Start of Block
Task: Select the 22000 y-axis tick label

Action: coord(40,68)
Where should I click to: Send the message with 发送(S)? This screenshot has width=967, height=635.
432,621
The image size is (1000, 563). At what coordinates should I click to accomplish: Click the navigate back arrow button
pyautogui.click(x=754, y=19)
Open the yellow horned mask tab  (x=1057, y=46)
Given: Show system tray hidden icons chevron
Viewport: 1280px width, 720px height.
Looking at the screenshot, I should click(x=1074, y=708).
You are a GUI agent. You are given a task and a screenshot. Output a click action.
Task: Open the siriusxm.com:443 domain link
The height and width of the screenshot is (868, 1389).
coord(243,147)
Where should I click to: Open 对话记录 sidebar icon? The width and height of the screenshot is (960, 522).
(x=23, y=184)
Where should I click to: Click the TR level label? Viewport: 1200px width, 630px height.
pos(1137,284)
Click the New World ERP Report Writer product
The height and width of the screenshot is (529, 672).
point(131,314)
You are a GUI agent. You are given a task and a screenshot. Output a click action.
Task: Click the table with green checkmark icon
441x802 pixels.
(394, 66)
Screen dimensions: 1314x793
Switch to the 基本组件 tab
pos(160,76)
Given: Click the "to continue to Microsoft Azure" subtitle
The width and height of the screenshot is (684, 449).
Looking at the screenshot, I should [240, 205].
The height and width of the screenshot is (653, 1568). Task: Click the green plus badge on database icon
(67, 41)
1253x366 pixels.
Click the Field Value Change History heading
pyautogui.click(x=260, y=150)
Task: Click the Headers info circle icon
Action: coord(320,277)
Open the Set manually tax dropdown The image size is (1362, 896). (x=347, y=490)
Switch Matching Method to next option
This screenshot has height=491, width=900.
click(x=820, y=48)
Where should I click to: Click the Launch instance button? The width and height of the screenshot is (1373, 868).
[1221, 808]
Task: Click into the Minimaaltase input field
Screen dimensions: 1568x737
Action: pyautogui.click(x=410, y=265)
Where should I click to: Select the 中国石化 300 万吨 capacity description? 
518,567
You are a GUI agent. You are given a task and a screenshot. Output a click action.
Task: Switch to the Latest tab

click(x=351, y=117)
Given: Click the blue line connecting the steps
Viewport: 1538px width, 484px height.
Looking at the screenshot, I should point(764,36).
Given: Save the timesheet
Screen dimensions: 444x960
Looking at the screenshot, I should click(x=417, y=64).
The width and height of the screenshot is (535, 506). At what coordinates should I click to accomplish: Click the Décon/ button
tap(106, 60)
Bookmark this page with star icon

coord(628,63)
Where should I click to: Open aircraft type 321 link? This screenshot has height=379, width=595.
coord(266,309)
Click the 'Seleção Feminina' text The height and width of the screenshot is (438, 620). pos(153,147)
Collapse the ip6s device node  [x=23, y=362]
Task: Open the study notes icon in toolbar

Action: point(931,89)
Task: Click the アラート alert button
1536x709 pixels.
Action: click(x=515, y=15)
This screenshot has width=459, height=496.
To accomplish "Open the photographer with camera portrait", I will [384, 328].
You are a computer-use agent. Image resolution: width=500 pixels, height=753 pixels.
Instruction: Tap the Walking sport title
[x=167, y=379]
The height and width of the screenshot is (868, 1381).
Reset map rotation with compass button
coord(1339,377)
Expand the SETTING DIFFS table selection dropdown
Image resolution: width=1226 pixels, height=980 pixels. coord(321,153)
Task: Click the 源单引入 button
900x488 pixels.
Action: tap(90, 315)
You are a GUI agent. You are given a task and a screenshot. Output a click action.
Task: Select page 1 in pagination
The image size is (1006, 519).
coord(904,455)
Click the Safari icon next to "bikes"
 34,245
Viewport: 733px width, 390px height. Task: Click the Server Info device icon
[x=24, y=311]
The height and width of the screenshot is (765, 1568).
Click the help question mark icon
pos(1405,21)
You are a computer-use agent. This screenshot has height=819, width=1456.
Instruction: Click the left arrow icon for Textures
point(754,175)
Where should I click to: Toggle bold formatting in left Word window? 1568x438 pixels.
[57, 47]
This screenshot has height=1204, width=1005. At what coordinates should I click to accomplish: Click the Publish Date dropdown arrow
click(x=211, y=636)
End of Block
■ Exercise
Each line above that contains the string "computer" should be copied.

■ Answer box
You are a computer-use agent. Image resolution: width=500 pixels, height=753 pixels.
You are a computer-use agent. This screenshot has height=819, width=1456.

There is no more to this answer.